Celles çi sont définies de manière stricte et stipulent que les différentes sommes exigibles au titre de charges doivent être justifiées.

Ces charges couvrent les dépenses liées au chauffage collectif, à l’eau, aux réparations et à l’entretien courant des parties communes.
A ces dépenses s’ajoutent les impositions sur les services fournis aux locataires, tels que la taxe d’enlèvement des ordures ménagères.

Le bailleur a obligation de justifier la somme réclamée au titre de charges locatives, il lui revient donc d’établir avec précision le décompte de ces charges, qu’il soit établi en fin de bail ou annuellement.

La loi autorise le bailleur à réclamer une provision mensuelle sur charges, mais une régularisation doit alors être réalisée tous les ans.

Le propriétaire du logement mis en location n’a pas le droit, au moment de la signature du bail, de fixer le montant de la provision sur charges de façon arbitraire.
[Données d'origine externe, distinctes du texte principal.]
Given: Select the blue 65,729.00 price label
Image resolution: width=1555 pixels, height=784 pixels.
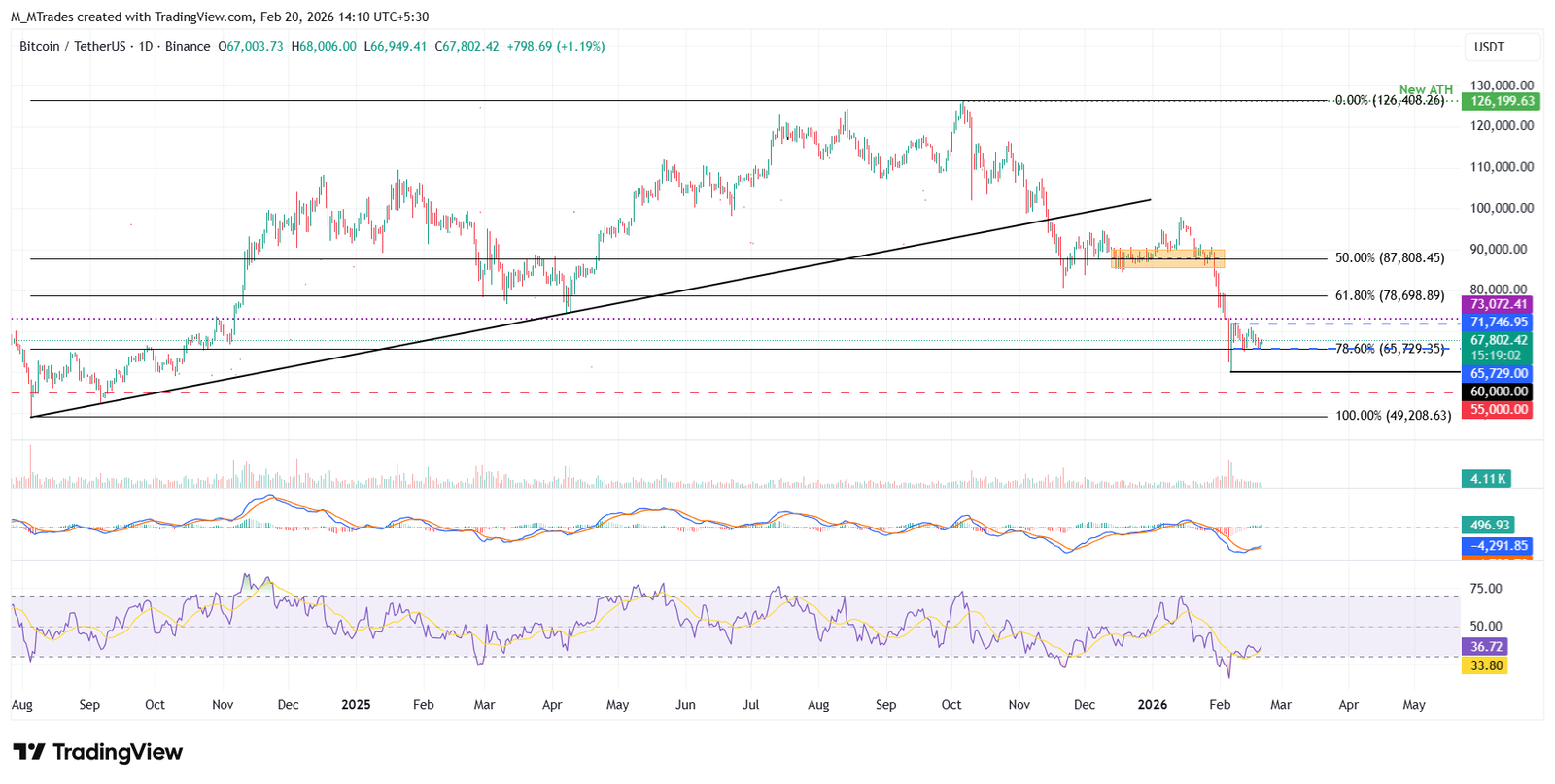Looking at the screenshot, I should (x=1498, y=373).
Il doit pouvoir justifier son calcul et le montant fixé.

Dans le cas d’un logement ayant déjà été loué, il doit se baser sur le budget prévisionnel établi par la copropriété ainsi que sur les charges d’occupation de l’année précédente.

Si il s’agit d’un logement neuf et d’une première location, il peut se baser sur les éléments fournis par le promoteur.

En cas de provision sur charges, il est nécessaire d’effectuer une régularisation annuelle.
Cette régularisation consiste à établir le solde entre les provisions versées par le locataire et les charges justifiées pour l’année.

On détermine alors si les provisions versées couvrent ou non le montant des charges. Dans le cas ou les provisions payées sont supérieures aux dépenses, le montant des charges du mois suivant sera diminué et il sera possible au locataire de demander un réajustement des provisions mensuelles.

Le décompte des charges doit être fourni par le bailleur aux locataires au moins un mois avant la régularisation, ainsi que le mode de répartition dans le cas des immeubles collectifs. Dans le mois suivant cette communication, il a obligation de tenir à la disposition des locataires les pièces justificatives du montant établi.

Si l’obligation de régularisation n’est pas respectée par le bailleur, une mise en demeure est possible. Selon les cas, une saisine du juge d’instance pourra permettre d’obtenir le remboursement des provisions versées et suspendre le paiement des charges.

Il est possible pour les locataires de contester le montant des charges, soit par l’intermédiaire de la commission départementale de conciliation, ou via les juges d’instance et de proximité.

Dans tous les cas la saisie d’un juge doit intervenir dans un délai de cinq ans, délai au delà duquel il y a prescription.